I wish I could spend some time living in San Francisco only for the takeaways from Chinatown – I’d be too baffled in People’s Republic itself, hence a safe but reputable option. What little I have tasted from Chinatown there was a few leagues above many London places in terms of flavour and character. Maybe it has to be dog meat with lashings of MGS? Just joking.
I was inordinately pleased with this dish because – all hail! – it tasted different, better and more decisively oriental. I’m no expert, obviously, but the sauce made perfect harmony with the small diced chicken and the many, many, frighteningly many peanuts.
Reviewing, I upped spring onions vs. the original simply because they look nice in the brownish sauce. Dried chilies and Sichuan peppers are my favourite heat explosion; make sure you stand back when they land in the hot wok. I’m tempted to try salted peanuts next time because the salt content was the only factor I felt wanting. The peanuts may or may not be toasted – I did but admit they can well go in pale. But man, watch it cause they do make the dish as monstrously calorific as it is tasty!
kung pao chickenServings: 2Time: about half an hour
- 2 boneless skinless chicken breast fillets (about 150g each)
- 1 tsp Shaoxing wine or dry sherry
- 2 tsp light soy sauce
- 2 tsp cornflour
- 1 egg white
- ½ tsp fine sea salt
- 1 tbsp. sesame oil
- For the sauce:
- ½ tsp cornflour
- 1 tbsp. honey
- 2 tbsp. brown rice (or balsamic) vinegar
- 1 tbsp. Shaoxing wine or dry sherry
- 2 tsp dark soy sauce
- ½ cup water
- For the stir fry:
- 6 - 10 small dried red chilies
- 1 tsp Sichuan peppercorns, lightly crushed
- 3 tbsp. vegetable oil
- 4 cloves of garlic, thinly sliced
- 2cm (1in) piece of fresh ginger, peeled and cut into fine matchsticks or grated
- 8 spring onions, white and pale green part only, chopped into 1cm (½ in) pieces
- 100g (½ cup) roasted unsalted peanuts, lightly toasted
Cut the chicken into 1cm (½ in) cubes. Stir the cornflour with the Shaoxing wine, soy sauce and egg white in a bowl, add the chicken pieces and toss well to coat. Set aside.

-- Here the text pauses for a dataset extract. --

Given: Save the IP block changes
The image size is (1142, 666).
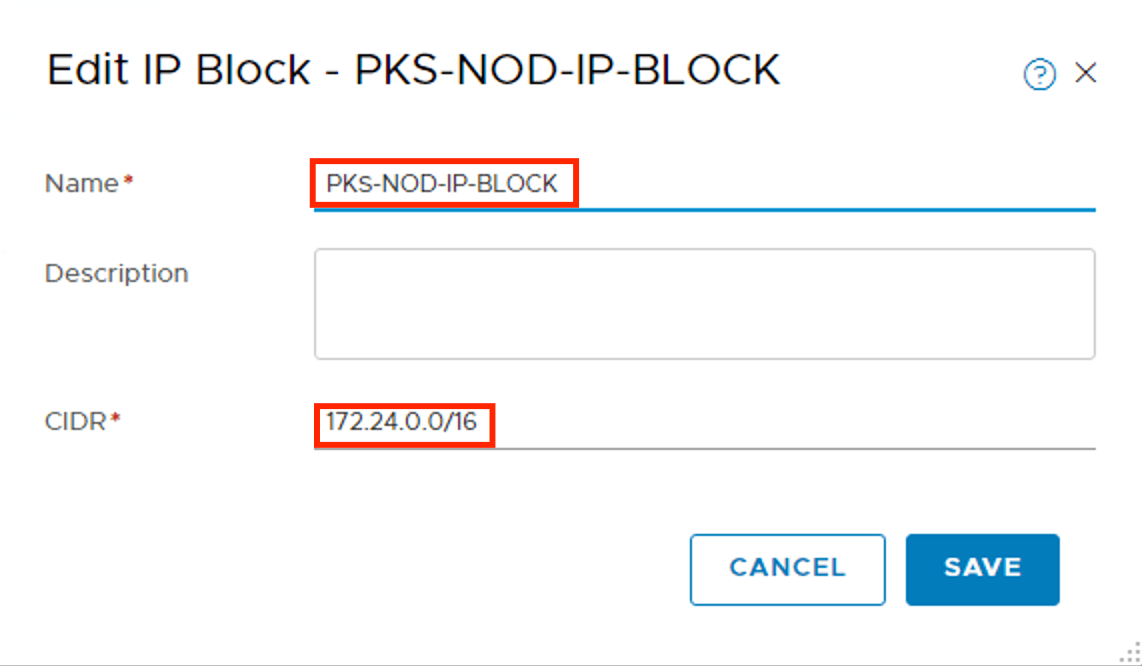Looking at the screenshot, I should pos(982,569).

For the sauce, mix the cornflour with a little water and add the honey, vinegar, Shaoxing wine and soy sauce. Set aside.
Snip the chillies into pieces over a paper towel with scissors, shake off and discard the seeds. Lightly crush the Sichuan peppercorns with a flat of the knife.
Heat the oil in the wok over high heat until smoking. Add the chillies and peppercorns and stir for a few seconds only (stand back as the fumes are released). Add the chicken pieces; let them sit for 10 seconds without stirring, then turn the heat slightly down and stir fry until the chicken pieces are coloured and no longer pink; about 1 minute.
Add the garlic and ginger and stir fry for half a minute. Add the spring onions and peanuts and stir fry briefly.
Pour in the sauce ingredients and stir fry, adding as much water as needed little by little until everything is coated and the sauce has thickened.
Let it rest over very low heat for a minute, then serve with plain boiled rice.